Here’s to many new adventures my Cruzer! This is a great life we are living!

I love you,

Mommy

My Little Man

 

dear cruz,

29 Sep

I’ve restarted this entry several times now. I’m not quite sure what to say exactly, so I can’t imagine that this entry will be too long.

Sometimes life is just confusing. Sometimes God has us go through things that just plain sucks. Sometimes life really doesn’t seem fair. Sometimes I just don’t get it. But I do know, Cruz, that we serve a God that is big. Bigger than you will ever even be able to imagine or dream about. Too big to comprehend. And even though I never seem to understand exactly what He’s doing in our lives, I do know that I can trust Him. You can trust Him.
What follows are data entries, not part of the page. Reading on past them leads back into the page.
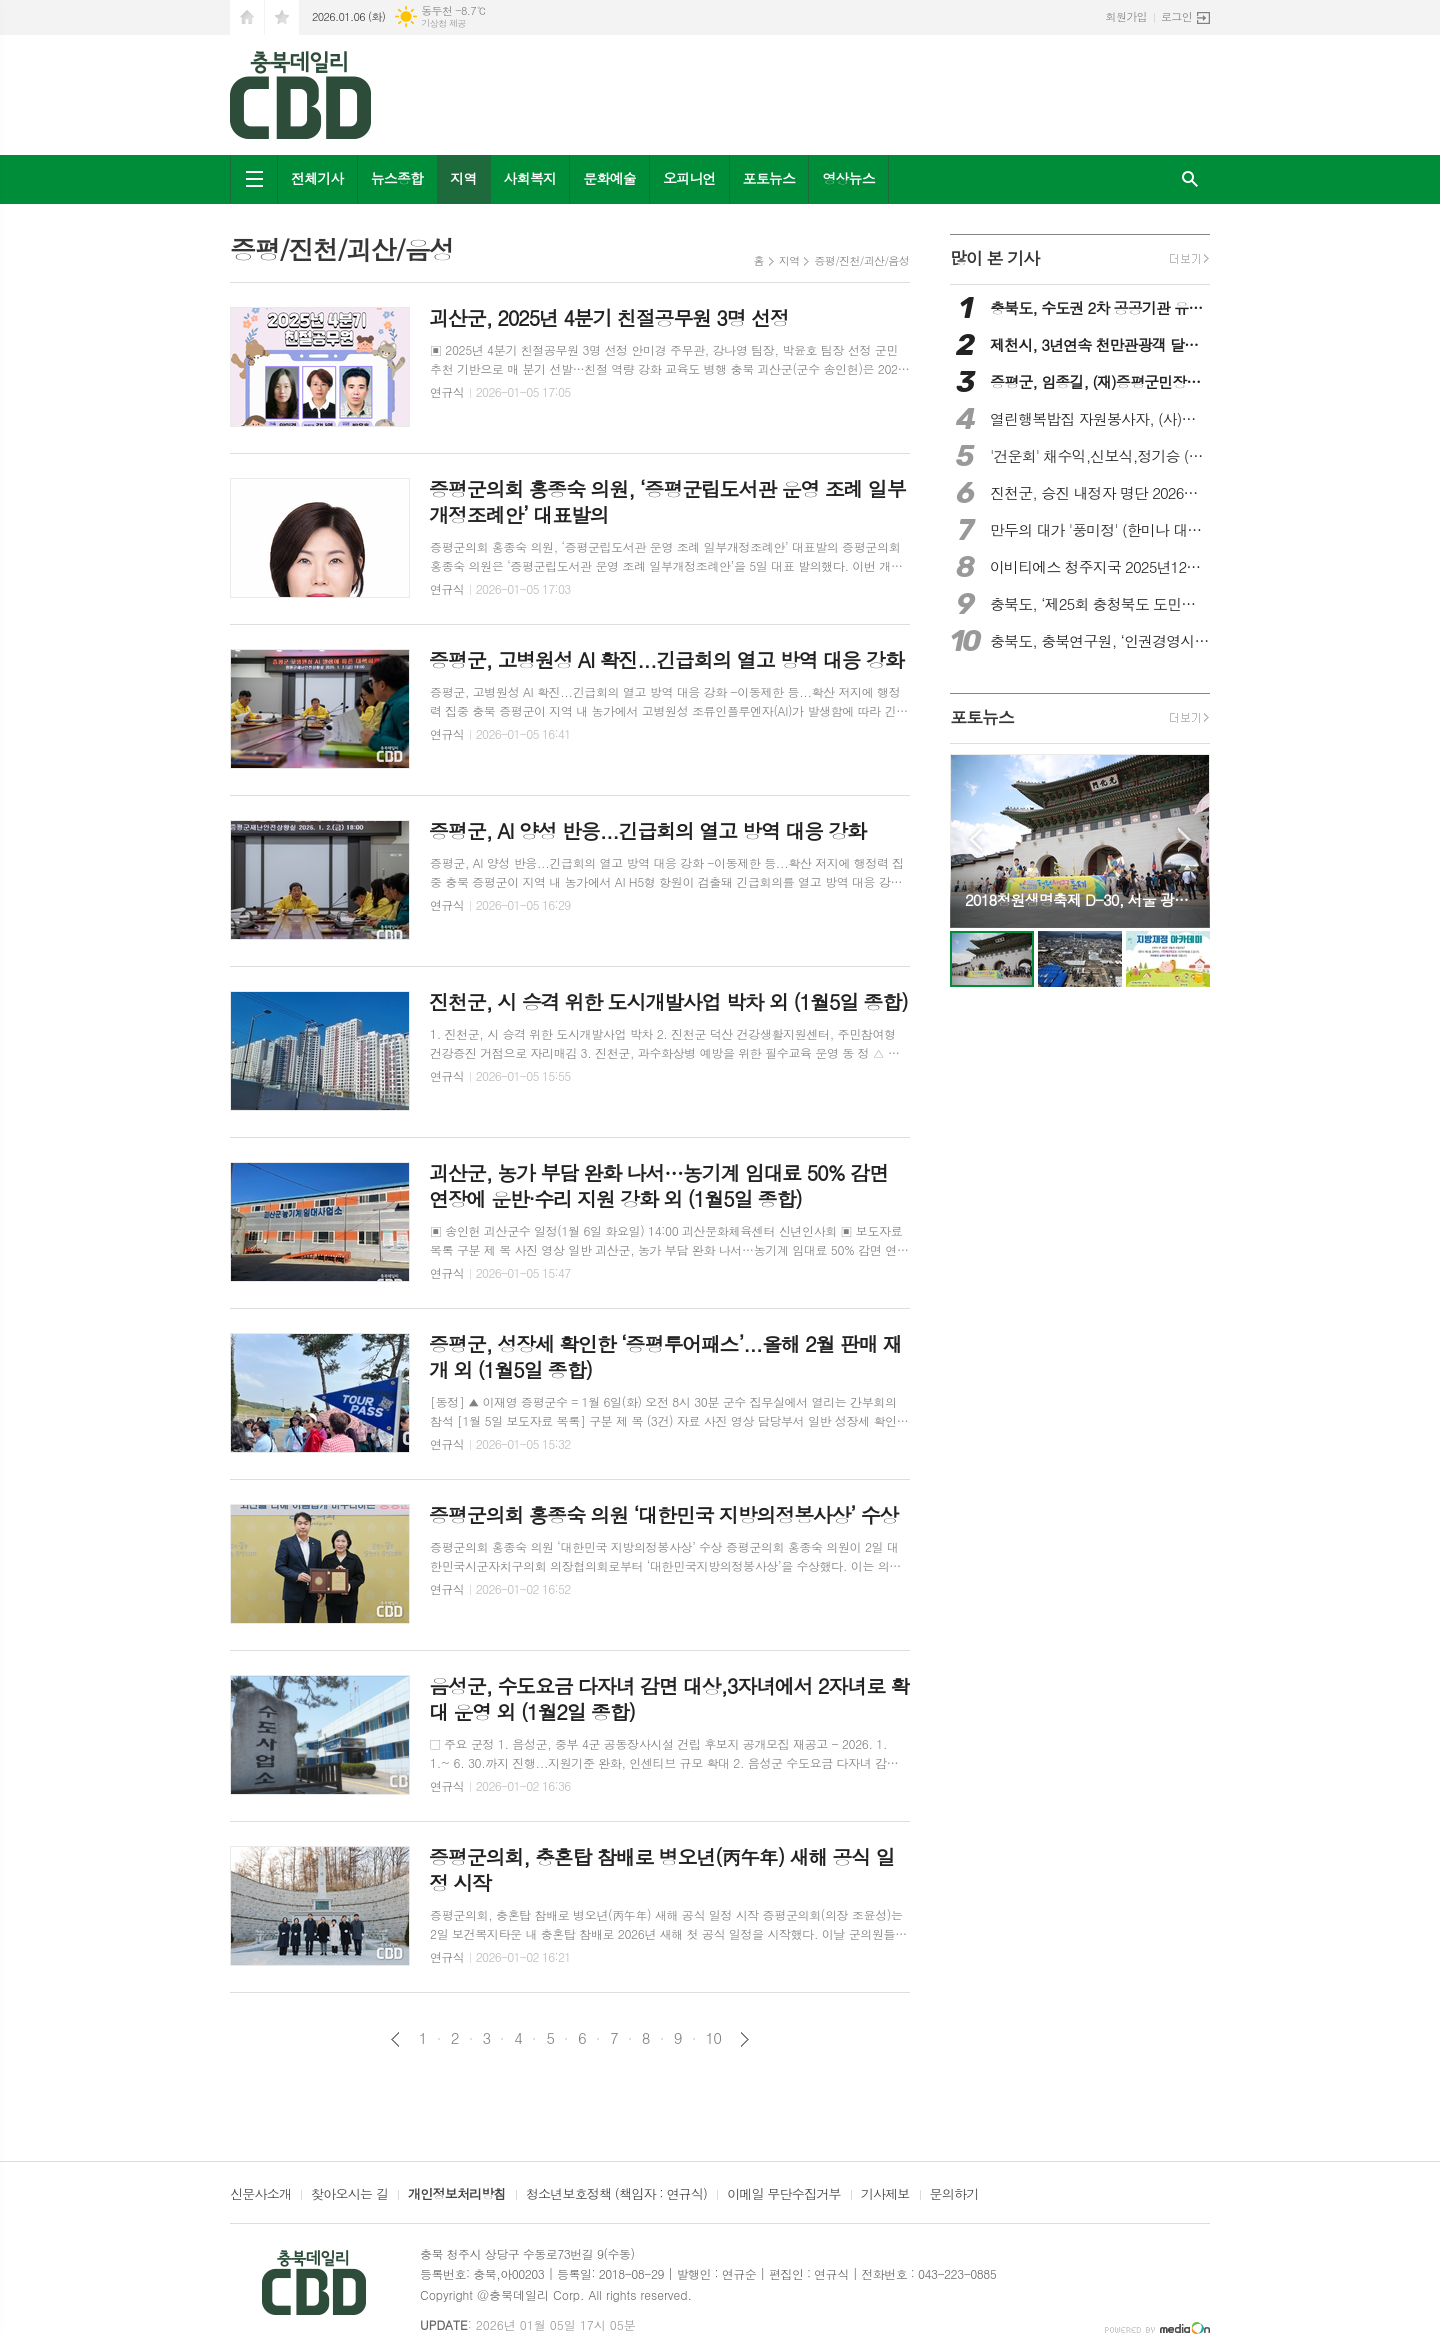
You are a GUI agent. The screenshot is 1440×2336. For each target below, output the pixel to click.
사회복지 (530, 178)
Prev (975, 839)
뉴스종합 (397, 178)
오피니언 (689, 178)
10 (714, 2038)
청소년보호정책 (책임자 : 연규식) (616, 2195)
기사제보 (885, 2195)
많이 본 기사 (994, 258)
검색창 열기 (1190, 179)
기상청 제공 (443, 23)
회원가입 (1126, 16)
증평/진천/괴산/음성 (861, 260)
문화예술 (609, 178)
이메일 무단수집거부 (784, 2195)
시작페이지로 (247, 17)
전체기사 (317, 178)
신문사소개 (260, 2195)
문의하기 (954, 2195)
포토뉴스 (769, 178)
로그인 (1176, 16)
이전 (395, 2039)
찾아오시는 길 (349, 2195)
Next (1184, 839)
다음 (744, 2039)
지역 (463, 178)
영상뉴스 (848, 178)
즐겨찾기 (282, 17)
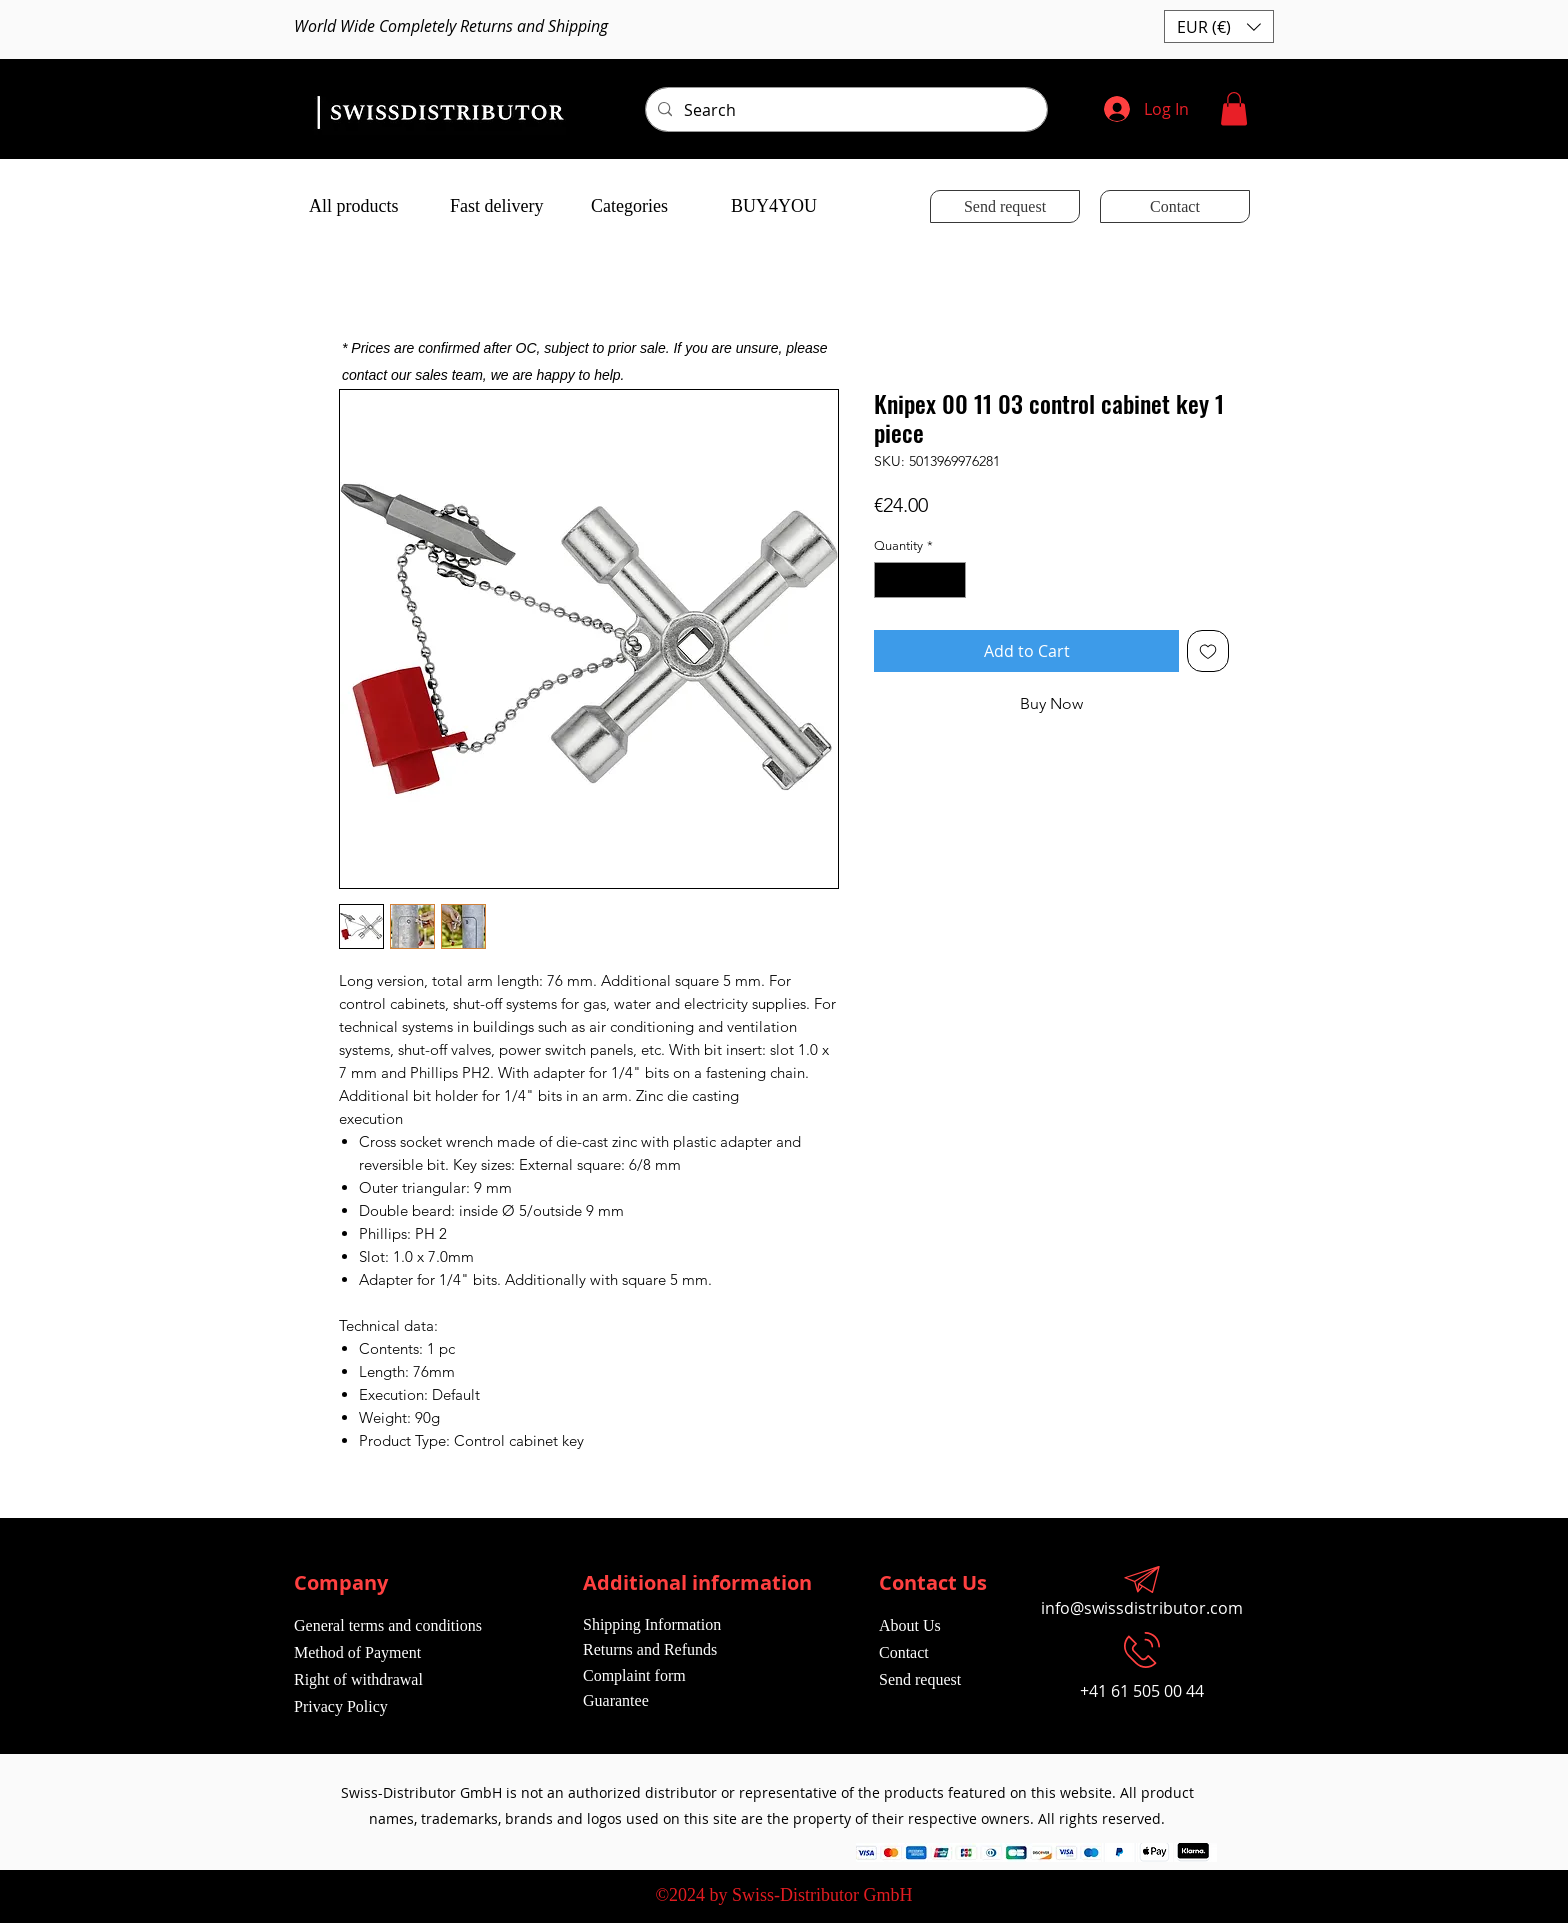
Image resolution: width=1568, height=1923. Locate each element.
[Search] (844, 110)
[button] (1219, 26)
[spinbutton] (920, 580)
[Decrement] (889, 580)
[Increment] (952, 580)
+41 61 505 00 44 (1142, 1691)
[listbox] (1219, 26)
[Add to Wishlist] (1208, 651)
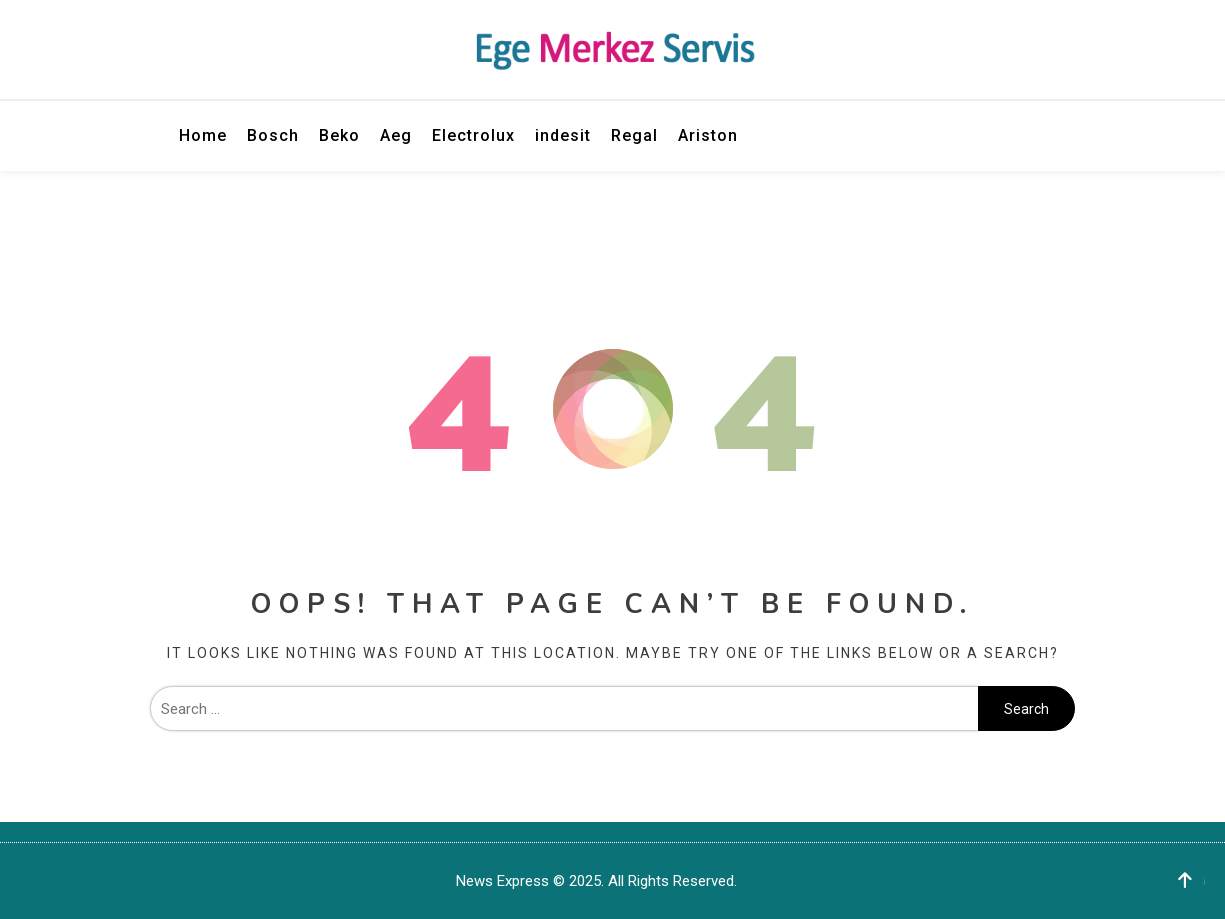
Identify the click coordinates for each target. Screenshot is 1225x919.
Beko (339, 135)
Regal (634, 135)
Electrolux (473, 135)
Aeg (396, 135)
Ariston (708, 135)
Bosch (273, 135)
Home (203, 135)
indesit (563, 135)
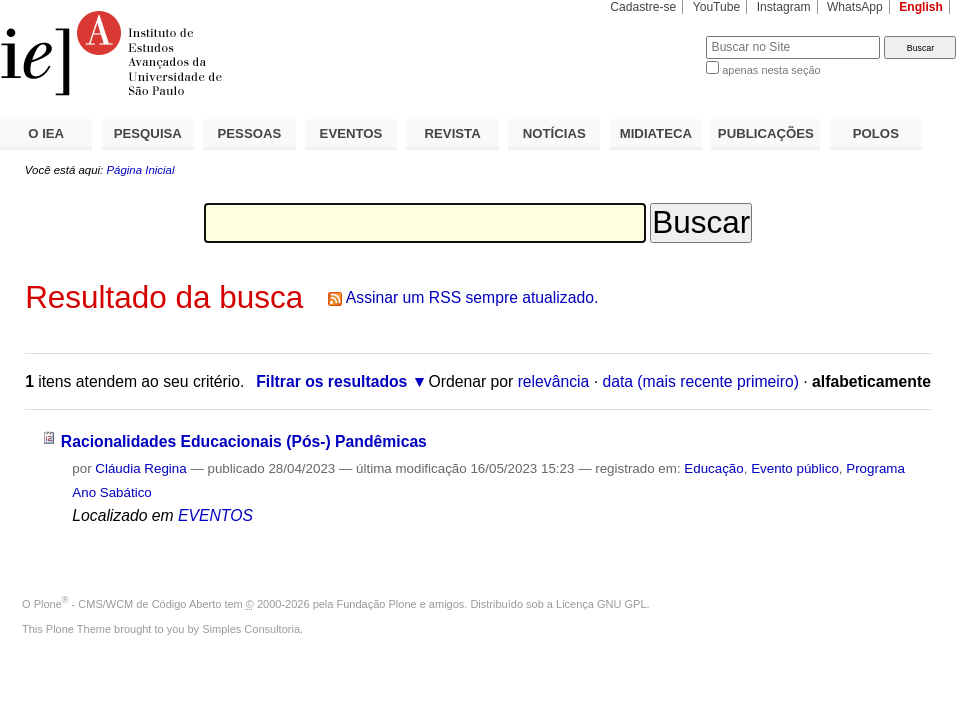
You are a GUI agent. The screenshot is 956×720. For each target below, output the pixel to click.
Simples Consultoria (251, 629)
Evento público (795, 468)
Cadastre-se (643, 7)
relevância (554, 381)
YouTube (717, 7)
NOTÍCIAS (554, 133)
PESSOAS (250, 133)
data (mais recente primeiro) (700, 381)
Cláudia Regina (140, 468)
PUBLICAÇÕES (766, 133)
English (921, 7)
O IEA (46, 133)
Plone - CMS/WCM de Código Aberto (128, 604)
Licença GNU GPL (601, 604)
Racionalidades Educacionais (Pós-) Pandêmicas (244, 441)
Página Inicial (140, 170)
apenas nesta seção (771, 70)
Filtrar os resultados (331, 381)
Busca (657, 35)
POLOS (876, 133)
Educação (713, 468)
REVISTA (453, 133)
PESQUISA (148, 133)
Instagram (784, 7)
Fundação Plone (377, 604)
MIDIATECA (656, 133)
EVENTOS (351, 133)
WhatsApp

And that He’s faithful to us.

And He loves us.

He loves you Cruz, so much more than you will ever understand. He created you in my tummy. He knows how many days you will live on this earth. And He knows all about your life already- even though you’ve only been here for 11 short months!

Someday, when you understand, just know that you can trust Him. Even when the world seems as though it’s crumbling around you. When your soul just feels so dark and so afraid- know that He is God. He is love. And He is faithful.

And He loves you.

There’s no better lesson that Daddy and I could ever teach you. And your brothers and sisters someday.

I love you,

Mommy

Cruz

Jesus loves me this I know, for the Bible tells me so. Little ones to Him belong, they are weak but He is strong. Yes, Jesus loves me. Yes, Jesus loves me. Yes, Jesus loves me. The Bible tells me so.